When do these consequences actually start to increase? In a sense, only when investors shift from assuming a deal at the last minute to anticipating a default, a time that is nebulous and impossible to predict. But a credit rating agency can also make that decision for everyone else, as Standard & Poor’s did in 2011 — even after a deal was reached and the debt limit was raised — when it downgraded the U.S. debt to AA+ from AAA, sending stocks tumbling.
This decision was based on the political resentment surrounding the negotiations, as well as the size of the federal debt – both of which have increased in the intervening decade.
It is not clear exactly what would happen if the X-date went without an agreement.
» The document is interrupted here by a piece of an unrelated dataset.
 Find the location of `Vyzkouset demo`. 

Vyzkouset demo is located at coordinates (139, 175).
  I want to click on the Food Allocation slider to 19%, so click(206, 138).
Most experts say the Treasury Department will continue paying interest on the debt and instead delay meeting other obligations, such as payments to government contractors, veterans or doctors who treat Medicaid patients.
That would prevent the government from immediately defaulting on its debt, but it could also shatter confidence, knock financial markets and lead to a sharp decline in hiring, investment and spending.
“These are all standards, just defaults to different groups,” said William G. Gale, an economist at the Brookings Institution. “If they can do it to veterans or Medicaid doctors, eventually they can do it to bondholders.”
Republicans have proposed combining a debt limit increase with sharp cuts in public spending. They have promised to spare Social Security recipients, Pentagon spending and veterans benefits. But that equation would require sharp cuts in other programs — like housing, toxic waste cleanup, air traffic control, cancer research and other categories that are economically important.
The Budget Control Act of 2011, which resulted from that year’s shutdown, ushered in a decade of caps that progressives have criticized as preventing the federal government from responding to new needs and crises.
The economic turbulence from the debt ceiling comes as Federal Reserve policymakers try to tame inflation without causing a recession, a delicate task with little margin for error.
“The Fed is trying to thread a very fine needle,” said Kroszner, the former Fed economist. “At some point you break the camel’s back. Will this be sufficient to do so? Probably not, but do you really want to take that risk?”